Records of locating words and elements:
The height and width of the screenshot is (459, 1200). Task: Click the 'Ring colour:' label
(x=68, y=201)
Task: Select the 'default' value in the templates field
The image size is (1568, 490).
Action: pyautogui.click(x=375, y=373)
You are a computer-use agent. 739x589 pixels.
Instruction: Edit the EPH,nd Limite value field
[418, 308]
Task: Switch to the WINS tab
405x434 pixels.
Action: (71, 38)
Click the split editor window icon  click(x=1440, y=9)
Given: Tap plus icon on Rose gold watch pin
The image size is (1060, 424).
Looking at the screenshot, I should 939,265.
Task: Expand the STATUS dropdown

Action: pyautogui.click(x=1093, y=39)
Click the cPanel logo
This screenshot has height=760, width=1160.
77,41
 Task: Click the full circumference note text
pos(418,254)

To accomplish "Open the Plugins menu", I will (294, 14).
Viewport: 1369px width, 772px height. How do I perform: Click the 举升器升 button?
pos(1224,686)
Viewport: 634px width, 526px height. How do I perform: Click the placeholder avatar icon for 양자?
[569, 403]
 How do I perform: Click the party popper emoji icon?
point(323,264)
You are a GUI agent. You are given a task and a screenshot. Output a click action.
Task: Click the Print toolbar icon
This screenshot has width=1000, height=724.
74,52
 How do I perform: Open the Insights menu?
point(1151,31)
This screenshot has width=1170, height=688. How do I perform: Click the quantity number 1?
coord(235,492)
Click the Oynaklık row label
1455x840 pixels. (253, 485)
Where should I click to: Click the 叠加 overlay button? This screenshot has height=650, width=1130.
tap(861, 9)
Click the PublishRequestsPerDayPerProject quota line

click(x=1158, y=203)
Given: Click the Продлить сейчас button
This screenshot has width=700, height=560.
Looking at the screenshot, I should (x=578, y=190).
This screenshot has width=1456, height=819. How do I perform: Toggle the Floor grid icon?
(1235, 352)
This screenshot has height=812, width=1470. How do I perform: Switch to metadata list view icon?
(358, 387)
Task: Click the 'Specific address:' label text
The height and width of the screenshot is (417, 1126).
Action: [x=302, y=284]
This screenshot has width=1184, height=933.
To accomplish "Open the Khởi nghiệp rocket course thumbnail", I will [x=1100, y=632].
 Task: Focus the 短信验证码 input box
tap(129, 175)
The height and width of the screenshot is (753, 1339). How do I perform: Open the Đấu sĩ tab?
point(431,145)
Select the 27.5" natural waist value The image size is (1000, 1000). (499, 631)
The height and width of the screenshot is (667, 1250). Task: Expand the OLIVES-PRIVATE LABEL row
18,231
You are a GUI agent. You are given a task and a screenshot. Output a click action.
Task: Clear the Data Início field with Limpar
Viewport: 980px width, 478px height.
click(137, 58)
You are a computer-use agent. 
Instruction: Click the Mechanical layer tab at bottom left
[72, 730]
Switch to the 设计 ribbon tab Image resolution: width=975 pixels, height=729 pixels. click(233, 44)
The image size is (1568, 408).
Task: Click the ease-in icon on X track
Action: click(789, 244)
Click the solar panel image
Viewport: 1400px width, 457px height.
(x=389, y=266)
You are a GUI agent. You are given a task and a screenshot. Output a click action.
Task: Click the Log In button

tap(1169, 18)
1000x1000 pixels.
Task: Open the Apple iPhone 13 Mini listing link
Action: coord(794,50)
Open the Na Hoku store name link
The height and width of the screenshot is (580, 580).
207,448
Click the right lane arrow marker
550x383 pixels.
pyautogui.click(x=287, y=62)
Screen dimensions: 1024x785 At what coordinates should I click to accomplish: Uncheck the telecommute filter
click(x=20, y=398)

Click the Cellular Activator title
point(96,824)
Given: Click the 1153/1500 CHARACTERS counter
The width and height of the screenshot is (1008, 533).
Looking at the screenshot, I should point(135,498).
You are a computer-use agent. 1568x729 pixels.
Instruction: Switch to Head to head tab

SET PROBLEM: Report each line of the records that contains the string "should", copying every such line in full.

WRITTEN SOLUTION:
Looking at the screenshot, I should 939,265.
Where should I click to: Click the 叠加 overlay button? This screenshot has height=650, width=1130.
Looking at the screenshot, I should (x=578, y=190).
Screen dimensions: 1024x785 At what coordinates should I click to accomplish: Uncheck the telecommute filter
Looking at the screenshot, I should point(135,498).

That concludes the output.